Task statement
Range to reproduce from the entries below: the line with "This screenshot has width=1918, height=836.", the line with "Select the people", and every line in between. Give them exactly and give nothing else.
(Record excerpts begins)
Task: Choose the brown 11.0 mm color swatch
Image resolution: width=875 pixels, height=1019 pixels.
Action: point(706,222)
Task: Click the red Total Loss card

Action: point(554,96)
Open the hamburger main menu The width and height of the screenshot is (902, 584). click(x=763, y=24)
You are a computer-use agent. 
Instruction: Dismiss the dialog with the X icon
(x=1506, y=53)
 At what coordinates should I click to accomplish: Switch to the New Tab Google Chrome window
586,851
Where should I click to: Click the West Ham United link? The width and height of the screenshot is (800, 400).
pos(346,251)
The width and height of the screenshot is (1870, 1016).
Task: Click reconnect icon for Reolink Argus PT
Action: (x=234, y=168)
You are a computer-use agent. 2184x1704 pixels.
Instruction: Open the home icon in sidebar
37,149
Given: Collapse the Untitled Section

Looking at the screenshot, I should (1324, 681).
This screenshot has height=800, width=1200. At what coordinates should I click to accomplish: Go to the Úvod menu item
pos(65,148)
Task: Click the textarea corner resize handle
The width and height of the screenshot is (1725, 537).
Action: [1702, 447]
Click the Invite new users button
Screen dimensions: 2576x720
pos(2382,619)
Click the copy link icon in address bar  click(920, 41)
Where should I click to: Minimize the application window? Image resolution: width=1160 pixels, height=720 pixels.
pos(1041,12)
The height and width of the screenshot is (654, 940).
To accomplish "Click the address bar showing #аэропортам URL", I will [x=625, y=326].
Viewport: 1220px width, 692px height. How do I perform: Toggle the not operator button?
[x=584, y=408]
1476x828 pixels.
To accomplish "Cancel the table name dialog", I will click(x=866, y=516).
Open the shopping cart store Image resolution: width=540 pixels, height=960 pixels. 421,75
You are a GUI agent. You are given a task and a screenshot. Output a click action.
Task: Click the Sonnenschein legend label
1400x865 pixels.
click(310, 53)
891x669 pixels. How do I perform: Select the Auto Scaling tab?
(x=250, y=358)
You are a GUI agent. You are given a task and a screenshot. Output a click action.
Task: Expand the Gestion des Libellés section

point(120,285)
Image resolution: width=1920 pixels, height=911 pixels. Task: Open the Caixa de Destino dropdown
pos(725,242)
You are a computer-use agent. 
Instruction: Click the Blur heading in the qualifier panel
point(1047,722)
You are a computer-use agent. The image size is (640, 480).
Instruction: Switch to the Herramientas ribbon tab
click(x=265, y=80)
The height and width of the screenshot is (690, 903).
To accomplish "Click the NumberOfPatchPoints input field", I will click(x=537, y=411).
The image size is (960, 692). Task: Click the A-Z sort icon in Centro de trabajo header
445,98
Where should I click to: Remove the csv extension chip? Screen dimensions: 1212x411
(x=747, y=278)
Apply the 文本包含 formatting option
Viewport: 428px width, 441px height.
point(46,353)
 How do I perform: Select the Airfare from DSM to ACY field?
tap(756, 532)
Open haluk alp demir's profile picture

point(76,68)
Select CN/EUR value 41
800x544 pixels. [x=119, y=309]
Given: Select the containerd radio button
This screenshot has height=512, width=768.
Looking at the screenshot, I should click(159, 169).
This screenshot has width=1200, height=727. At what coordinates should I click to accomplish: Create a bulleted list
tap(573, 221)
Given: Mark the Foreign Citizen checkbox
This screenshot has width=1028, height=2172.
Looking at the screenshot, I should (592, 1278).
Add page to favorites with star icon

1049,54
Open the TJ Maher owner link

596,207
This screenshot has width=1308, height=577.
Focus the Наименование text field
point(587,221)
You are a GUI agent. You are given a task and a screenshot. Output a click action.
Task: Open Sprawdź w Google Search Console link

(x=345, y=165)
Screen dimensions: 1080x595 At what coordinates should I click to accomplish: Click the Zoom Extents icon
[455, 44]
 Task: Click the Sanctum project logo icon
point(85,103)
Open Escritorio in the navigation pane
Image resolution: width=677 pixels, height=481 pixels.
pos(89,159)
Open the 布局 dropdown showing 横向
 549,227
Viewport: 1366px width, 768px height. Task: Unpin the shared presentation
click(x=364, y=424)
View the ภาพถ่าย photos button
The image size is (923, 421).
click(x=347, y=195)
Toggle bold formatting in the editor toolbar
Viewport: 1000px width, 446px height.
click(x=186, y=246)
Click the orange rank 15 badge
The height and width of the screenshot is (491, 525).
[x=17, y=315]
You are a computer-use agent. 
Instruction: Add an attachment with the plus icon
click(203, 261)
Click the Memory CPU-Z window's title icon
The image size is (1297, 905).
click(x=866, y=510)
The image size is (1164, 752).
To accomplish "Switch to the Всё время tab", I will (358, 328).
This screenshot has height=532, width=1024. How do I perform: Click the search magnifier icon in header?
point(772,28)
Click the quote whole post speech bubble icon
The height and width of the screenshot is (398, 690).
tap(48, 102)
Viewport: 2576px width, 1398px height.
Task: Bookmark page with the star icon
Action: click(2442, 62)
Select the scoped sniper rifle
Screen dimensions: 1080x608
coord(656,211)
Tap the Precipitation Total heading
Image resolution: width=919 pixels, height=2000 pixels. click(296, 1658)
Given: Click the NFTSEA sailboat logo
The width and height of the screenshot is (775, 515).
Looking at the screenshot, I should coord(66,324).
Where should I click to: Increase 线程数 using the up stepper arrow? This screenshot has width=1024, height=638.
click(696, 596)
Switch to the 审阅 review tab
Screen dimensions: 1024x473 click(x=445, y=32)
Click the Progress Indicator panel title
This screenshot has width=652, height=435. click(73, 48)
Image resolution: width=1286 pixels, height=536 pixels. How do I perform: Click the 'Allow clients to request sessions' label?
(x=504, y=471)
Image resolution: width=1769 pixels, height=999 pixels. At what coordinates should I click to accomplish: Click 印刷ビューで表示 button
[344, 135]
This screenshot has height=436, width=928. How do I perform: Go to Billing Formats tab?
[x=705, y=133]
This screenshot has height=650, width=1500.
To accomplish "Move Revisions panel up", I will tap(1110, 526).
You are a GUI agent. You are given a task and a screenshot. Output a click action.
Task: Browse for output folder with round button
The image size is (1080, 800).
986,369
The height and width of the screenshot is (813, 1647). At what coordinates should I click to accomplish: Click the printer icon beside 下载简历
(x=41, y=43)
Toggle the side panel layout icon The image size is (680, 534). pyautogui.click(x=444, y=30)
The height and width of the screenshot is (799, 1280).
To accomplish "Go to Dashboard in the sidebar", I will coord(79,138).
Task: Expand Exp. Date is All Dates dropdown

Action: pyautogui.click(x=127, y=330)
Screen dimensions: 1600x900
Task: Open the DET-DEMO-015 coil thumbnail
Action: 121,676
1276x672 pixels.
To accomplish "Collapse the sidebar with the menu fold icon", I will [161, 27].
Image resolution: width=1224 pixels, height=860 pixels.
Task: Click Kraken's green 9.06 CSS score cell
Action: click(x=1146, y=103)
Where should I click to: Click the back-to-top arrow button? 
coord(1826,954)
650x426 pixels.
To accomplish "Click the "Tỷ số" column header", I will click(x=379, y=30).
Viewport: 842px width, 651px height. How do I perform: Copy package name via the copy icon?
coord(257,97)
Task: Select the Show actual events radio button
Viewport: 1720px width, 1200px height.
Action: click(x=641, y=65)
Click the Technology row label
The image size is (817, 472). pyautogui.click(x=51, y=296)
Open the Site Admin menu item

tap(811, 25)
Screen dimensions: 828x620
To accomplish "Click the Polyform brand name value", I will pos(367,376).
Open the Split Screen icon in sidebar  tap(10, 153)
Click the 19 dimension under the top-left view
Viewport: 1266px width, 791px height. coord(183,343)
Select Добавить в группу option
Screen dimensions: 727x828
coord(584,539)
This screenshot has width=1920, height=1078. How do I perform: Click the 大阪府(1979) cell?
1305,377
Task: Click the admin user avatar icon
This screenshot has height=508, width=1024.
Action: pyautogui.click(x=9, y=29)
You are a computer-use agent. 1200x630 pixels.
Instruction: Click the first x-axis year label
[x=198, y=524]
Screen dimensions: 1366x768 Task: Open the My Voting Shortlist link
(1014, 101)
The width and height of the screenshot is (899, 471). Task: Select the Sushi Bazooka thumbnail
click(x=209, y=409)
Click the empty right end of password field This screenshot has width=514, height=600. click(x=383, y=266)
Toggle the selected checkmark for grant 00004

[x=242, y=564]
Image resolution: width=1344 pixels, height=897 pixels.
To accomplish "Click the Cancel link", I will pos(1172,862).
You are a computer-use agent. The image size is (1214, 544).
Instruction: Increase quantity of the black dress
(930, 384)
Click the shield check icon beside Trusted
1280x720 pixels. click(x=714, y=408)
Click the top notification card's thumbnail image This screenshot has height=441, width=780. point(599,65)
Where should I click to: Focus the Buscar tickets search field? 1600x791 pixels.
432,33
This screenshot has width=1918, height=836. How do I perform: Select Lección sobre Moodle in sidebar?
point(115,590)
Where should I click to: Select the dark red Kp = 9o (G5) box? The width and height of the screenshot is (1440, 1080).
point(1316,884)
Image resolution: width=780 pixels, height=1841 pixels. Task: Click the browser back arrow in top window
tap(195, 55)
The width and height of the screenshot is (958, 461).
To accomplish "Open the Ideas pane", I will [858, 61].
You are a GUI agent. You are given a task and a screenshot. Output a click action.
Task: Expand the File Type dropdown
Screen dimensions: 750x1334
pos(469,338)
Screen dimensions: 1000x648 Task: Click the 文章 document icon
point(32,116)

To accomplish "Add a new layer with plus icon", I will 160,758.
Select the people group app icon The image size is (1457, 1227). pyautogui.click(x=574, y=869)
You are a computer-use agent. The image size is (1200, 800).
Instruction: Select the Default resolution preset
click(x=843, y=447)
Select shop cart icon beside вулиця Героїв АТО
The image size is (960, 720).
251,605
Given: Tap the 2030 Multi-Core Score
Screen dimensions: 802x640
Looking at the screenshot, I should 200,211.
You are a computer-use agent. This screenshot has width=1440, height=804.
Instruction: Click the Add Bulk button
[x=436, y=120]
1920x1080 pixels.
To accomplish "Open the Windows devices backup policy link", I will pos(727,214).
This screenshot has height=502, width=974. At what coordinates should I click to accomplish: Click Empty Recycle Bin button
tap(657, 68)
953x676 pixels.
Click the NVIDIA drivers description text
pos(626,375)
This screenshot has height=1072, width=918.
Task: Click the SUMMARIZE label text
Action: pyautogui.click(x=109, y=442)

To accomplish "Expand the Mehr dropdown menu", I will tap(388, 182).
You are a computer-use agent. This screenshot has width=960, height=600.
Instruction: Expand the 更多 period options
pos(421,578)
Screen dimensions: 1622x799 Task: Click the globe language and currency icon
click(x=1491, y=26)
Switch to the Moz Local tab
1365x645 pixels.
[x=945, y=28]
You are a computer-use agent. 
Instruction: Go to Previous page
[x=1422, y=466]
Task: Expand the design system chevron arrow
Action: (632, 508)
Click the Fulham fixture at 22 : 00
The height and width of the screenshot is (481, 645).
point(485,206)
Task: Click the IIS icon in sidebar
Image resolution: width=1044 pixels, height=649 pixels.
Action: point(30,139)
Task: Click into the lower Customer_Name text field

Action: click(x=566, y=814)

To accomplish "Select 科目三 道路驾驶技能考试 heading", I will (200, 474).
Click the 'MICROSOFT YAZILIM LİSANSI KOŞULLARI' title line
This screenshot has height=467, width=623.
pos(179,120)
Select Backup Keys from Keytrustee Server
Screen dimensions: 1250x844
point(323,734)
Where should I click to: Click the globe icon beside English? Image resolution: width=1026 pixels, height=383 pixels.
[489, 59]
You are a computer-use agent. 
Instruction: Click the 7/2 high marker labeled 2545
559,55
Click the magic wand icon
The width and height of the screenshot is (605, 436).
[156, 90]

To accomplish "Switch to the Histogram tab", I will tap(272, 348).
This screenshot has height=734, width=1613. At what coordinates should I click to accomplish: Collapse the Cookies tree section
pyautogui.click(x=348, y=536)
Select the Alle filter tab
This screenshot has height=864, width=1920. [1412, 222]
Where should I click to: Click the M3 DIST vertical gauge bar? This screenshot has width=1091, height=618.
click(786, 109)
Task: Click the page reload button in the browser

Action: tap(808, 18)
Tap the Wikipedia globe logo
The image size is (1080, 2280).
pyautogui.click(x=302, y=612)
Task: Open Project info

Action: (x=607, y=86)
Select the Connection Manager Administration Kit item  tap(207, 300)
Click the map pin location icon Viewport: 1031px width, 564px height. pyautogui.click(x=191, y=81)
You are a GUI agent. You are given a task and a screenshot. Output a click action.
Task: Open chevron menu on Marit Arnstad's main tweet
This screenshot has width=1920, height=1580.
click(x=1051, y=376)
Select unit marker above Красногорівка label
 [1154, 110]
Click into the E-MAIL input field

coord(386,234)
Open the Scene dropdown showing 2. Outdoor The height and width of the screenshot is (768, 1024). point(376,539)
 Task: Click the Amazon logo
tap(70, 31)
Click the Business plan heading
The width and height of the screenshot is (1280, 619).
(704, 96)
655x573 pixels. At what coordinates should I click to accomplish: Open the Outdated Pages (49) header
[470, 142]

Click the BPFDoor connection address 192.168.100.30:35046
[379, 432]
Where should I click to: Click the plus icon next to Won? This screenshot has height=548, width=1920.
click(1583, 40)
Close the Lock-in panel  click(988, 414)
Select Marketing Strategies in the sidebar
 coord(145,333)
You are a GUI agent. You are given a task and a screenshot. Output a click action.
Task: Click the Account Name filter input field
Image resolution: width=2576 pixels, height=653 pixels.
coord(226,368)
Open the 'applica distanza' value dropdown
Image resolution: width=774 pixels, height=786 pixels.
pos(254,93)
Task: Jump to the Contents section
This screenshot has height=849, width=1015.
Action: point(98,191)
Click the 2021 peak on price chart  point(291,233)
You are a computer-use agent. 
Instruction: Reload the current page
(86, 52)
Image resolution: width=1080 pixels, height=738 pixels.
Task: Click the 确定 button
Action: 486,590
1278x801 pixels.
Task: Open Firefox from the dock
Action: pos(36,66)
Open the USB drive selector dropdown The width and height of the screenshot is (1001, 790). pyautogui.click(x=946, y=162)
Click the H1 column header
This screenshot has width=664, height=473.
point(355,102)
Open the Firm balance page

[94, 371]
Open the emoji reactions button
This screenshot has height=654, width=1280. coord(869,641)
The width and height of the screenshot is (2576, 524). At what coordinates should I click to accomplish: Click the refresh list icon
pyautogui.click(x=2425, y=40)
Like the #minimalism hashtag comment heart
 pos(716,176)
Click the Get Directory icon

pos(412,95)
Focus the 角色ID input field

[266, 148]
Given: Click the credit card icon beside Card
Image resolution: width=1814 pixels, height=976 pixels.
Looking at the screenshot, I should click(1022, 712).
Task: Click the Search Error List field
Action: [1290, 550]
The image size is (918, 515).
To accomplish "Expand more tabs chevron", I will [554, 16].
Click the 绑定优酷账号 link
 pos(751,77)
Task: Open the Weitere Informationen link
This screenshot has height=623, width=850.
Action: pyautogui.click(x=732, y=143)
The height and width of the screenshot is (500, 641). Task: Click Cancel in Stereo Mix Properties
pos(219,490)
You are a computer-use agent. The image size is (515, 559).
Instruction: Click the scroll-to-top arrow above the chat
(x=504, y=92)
(Record excerpts ends)
Answer section
This screenshot has width=1918, height=836. How do I perform: Select Lección sobre Moodle in sidebar?
point(115,590)
Where should I click to: Select the dark red Kp = 9o (G5) box? The width and height of the screenshot is (1440, 1080).
point(1316,884)
Image resolution: width=780 pixels, height=1841 pixels. Task: Click the browser back arrow in top window
tap(195, 55)
The width and height of the screenshot is (958, 461).
To accomplish "Open the Ideas pane", I will [858, 61].
You are a GUI agent. You are given a task and a screenshot. Output a click action.
Task: Expand the File Type dropdown
Screen dimensions: 750x1334
pos(469,338)
Screen dimensions: 1000x648 Task: Click the 文章 document icon
point(32,116)

To accomplish "Add a new layer with plus icon", I will 160,758.
Select the people group app icon The image size is (1457, 1227). pyautogui.click(x=574, y=869)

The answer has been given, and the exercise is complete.